● What you need to do
At the line that includes "2012/1/30 (196, 194)", begin writing out the entries below exactly, and continue through the last line without adding anything.
[Listed entries — start]
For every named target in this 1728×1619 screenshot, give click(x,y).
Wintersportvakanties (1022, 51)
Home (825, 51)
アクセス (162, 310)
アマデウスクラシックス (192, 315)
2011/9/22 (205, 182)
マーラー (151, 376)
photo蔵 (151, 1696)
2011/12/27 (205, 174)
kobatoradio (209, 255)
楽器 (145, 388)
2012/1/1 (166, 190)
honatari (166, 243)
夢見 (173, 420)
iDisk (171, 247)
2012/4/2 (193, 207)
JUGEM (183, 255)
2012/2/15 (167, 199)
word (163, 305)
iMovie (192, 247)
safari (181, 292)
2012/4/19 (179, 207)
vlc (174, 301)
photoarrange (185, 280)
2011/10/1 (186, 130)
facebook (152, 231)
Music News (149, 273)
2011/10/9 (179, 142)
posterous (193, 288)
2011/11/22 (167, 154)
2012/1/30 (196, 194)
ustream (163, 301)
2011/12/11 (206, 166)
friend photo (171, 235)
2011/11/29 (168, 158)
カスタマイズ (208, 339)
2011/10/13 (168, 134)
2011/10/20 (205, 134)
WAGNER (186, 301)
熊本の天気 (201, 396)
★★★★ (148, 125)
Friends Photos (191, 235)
[Listed entries — finish]
● Result for this task
2012/1/30 (196, 194)
ustream (163, 301)
2011/12/11 (206, 166)
friend photo (171, 235)
2011/11/29 (168, 158)
カスタマイズ (208, 339)
2011/10/13 (168, 134)
2011/10/20 (205, 134)
WAGNER (186, 301)
熊本の天気 (201, 396)
★★★★ (148, 125)
Friends Photos (191, 235)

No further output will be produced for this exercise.